• [SELECTED PASSAGE]
──────────

With 1 in 7 people affected by Migraine (over eight million people in the UK alone), the condition affects more people than diabetes, epilepsy and asthma combined.
It's Migraine Awareness Week so with the help of Dr Guy Leschziner - Consultant Neurologist at London Bridge Hospital (www.londonbridgehospital.com) we have the facts covered.
What is a migraine and how does it differ from a headache?
"Headache has a variety of causes - most headaches are entirely benign, but other causes include inflammation or infection of any of the structures in the head, such as the ear, tooth or gums, tumours, blood vessel problems or musculoskeletal causes. One of the commonest causes of headache is migraine, which has particular features. It is often familial, and is typically a recurrent, often unilateral, headache, that is often pulsatile. There may be an associated aura - neurological symptoms that often precede the headache, classically visual problems such as flashing lights, zig-zag lines or blind spots."
What causes a migraine?
"The cause of migraine is likely to be genetic, in that it often runs in families, and that changes in certain genes have been found to cause migraine. However, a variety of factors may trigger migraine attacks - some people link attacks with foodstuffs such as cheese, red wine or citrus fruit, hormonal changes (migraine associated with periods is common in women), sleep (either too much or too little) or stress."
How can you treat migraine?

──────────

• [DATASET]
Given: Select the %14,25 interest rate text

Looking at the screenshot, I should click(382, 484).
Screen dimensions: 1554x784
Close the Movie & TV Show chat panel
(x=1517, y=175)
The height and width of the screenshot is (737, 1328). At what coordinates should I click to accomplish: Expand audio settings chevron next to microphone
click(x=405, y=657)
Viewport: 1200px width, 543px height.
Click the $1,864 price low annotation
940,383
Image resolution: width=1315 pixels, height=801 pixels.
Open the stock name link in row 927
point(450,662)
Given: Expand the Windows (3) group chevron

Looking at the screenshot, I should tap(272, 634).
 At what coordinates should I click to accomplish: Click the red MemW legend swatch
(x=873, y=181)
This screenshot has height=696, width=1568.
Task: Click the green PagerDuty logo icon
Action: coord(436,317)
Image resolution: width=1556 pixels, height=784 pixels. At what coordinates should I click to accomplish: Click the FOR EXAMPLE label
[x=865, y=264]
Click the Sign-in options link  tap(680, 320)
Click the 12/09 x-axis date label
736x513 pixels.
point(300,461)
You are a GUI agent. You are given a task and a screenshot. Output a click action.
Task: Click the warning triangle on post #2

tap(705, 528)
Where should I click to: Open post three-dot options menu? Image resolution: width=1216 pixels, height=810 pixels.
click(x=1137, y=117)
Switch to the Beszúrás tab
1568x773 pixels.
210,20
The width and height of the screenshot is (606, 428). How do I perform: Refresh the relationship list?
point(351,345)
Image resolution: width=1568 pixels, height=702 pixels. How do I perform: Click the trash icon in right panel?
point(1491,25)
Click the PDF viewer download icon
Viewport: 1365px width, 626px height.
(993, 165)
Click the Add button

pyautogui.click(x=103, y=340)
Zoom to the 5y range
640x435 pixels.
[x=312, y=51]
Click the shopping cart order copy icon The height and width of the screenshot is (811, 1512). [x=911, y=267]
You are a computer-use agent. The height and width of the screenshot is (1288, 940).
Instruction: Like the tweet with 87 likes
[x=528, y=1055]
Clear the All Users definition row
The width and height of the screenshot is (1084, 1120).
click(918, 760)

──────────

• [YOUR TASKS]
**1)** According to the migraine article, how many people in the UK have migraine?
**2)** Turn the paragraph in the migraine article that begins "The cause of migraine" into a short list that keeps its main facts.
The entries are separate material, unrelated to the migraine article.

• [ANSWERS TO THE EXERCISES]
**1)** Over eight million people.

**2)**
- Cause: probably genetic. Migraine often runs in families, and changes in certain genes have been found to cause it.
- Possible triggers of attacks:
  - foods such as cheese, red wine or citrus fruit
  - hormonal changes (migraine associated with periods is common in women)
  - sleep, either too much or too little
  - stress